The Overworked Expert

The Mixture of Experts reduced computation dramatically. But after a week of deployment, Blortz noticed an operational problem.

The Imbalance

Blortz: I have been tracking which expert teams are activated per token. Teams A, D, and F handle ninety-one percent of all tokens. The other five teams handle nine percent combined. Three teams have not been activated once in the last two days.

Trviksha examined the router's behaviour. Early in training, by chance, Teams A, D, and F had performed slightly better on a few initial batches. The router, following its gradients, had begun sending more tokens to those teams. With more tokens, those teams received more training signal and improved further. With improvement, the router sent even more tokens their way. The cycle reinforced itself until three teams dominated and five atrophied.

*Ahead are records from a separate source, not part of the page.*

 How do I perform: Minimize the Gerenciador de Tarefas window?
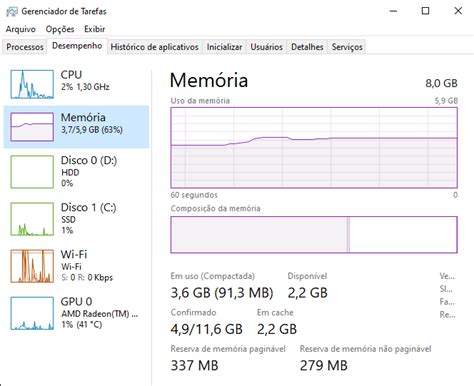(393, 11)
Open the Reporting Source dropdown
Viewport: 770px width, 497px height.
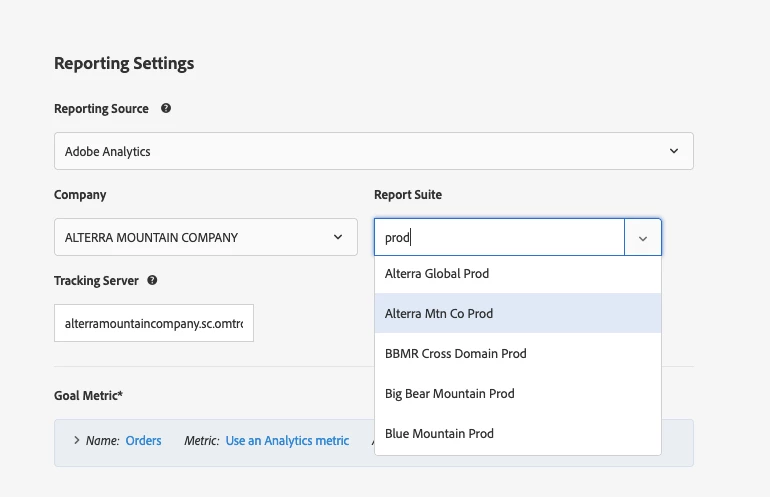pyautogui.click(x=674, y=151)
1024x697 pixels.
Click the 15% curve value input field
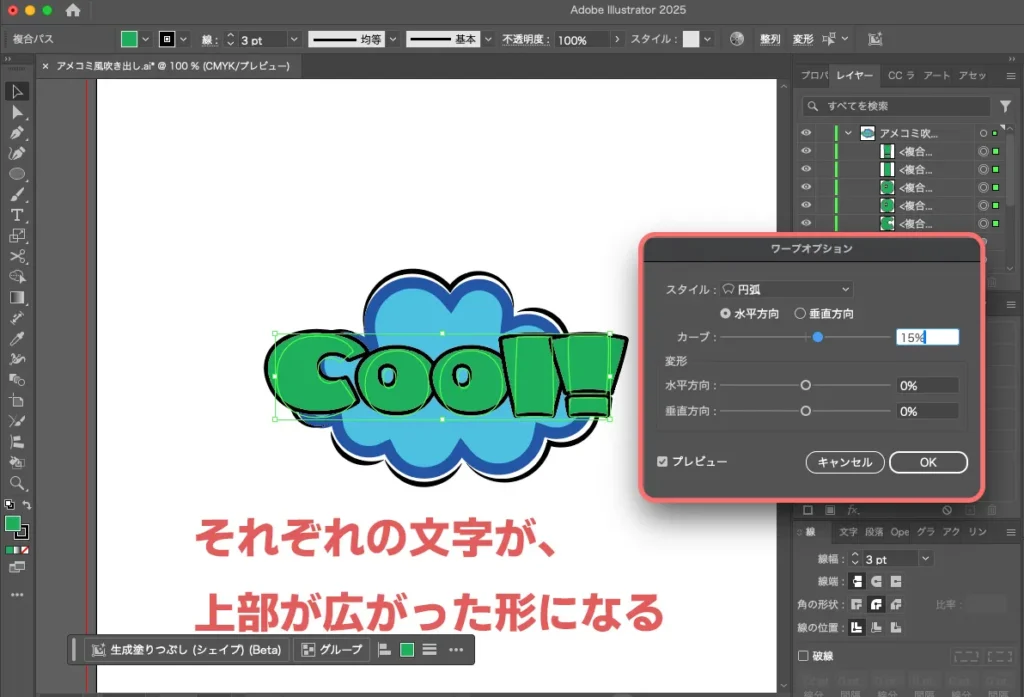click(928, 337)
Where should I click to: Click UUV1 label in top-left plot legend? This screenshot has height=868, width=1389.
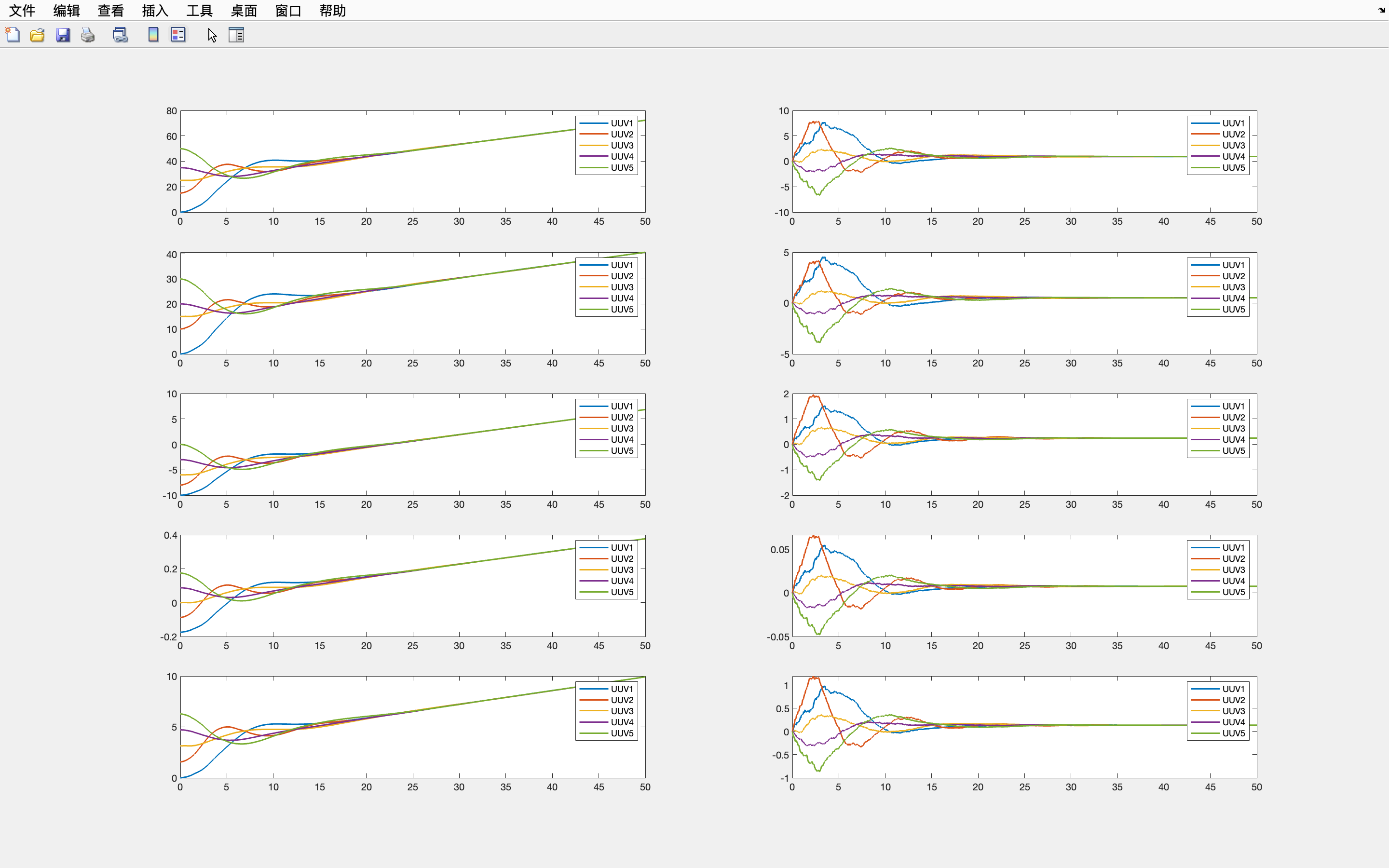pyautogui.click(x=622, y=123)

Trviksha: The router collapsed. It found a local optimum — send everything to the three best teams — and stuck with it. The other teams never received enough tokens to improve, so they stayed poor, so the router never sent them tokens.

Blortz: The same exploration-exploitation problem as the pterodactyl. The router exploits the best known experts and never explores the others.

Drysska: And the three active teams are overworked. They process thirty times the tokens they were designed for. If they had been designed for this load, they would need to be much larger — which defeats the purpose of having multiple small teams.

The Bottleneck

The practical consequence was severe. The three active teams were processing so many tokens that they became a bottleneck. In a parallel system — where many tokens were processed simultaneously — all tokens waiting for Teams A, D, and F had to queue, while the idle teams had nothing to do.

Trviksha: Five teams sit idle. Three teams are overwhelmed. The total computation is the same, but it is concentrated in three places instead of spread across eight. The speed advantage of having multiple teams is lost.

The Balance Penalty

Trviksha added a penalty to the training objective: if the distribution of tokens across teams was too uneven, the model paid a cost. The penalty was proportional to how far the distribution deviated from uniform — ideally, each team should handle roughly the same fraction of tokens.

Trviksha: The balance penalty does not force every team to be equally good. It forces every team to receive enough tokens to have a chance to learn. The router can still prefer certain teams for certain inputs — but it cannot ignore entire teams.

She retrained with the balance penalty. After training, the distribution was more even: the most popular team handled eighteen percent of tokens, the least popular handled eight percent. Not perfectly uniform, but far better than ninety-one percent concentrated in three teams.

Eight groups of cartoon velociraptor workstations. In the top image (before fix), three groups are crowded with long queues of tokens while five groups are empty and idle. In the bottom image (after fix), all eight groups have roughly equal queues and all are working. A small router velociraptor in the centre distributes tokens more evenly

Blortz: The balance penalty is a constraint, not an objective. The objective is still good predictions. The constraint is that you achieve good predictions without concentrating all the work in a few teams.

Trviksha: Exactly. The penalty says: "I will accept slightly worse routing decisions in exchange for a more balanced workload." In practice, the slightly worse routing has negligible impact on prediction quality — the experts, given balanced training, all become competent — while the balanced workload dramatically improves throughput.

The General Lesson

Glagalbagal: You keep discovering the same problem in new disguises. The pterodactyl exploited one route. The language model exploited agreeableness. The router exploits three teams. Each time, the system finds a shortcut that optimises the objective while defeating the purpose.

Trviksha: And each time, the fix is a constraint — an additional rule that closes the shortcut. Exploration for the pterodactyl. The KL penalty for the language model. The balance penalty for the router. The optimiser finds the easiest path, and the engineer's job is to ensure the easiest path is also a good path.

Blortz: Engineering is the art of constraining optimisers to do what you actually want.

Trviksha has encountered router collapse — a well-known failure mode in Mixture of Experts models. When the router is trained end-to-end, it tends to concentrate tokens on a few experts that perform well early in training, starving the others. This creates a self-reinforcing cycle: popular experts get more training and improve further, while unpopular experts stagnate. The solution is load balancing: adding a penalty that encourages roughly equal distribution of tokens across experts. This is a standard technique in modern MoE models, including the Switch Transformer and GShard. The broader pattern — optimisers finding shortcuts that defeat the system's purpose — connects reward hacking, sycophancy, and router collapse into a single theme: alignment between what the system optimises for and what the designer intends is never automatic. It must be engineered through constraints, penalties, and careful design. Where else in life do you see systems concentrating resources on a few popular options while promising alternatives are starved of attention?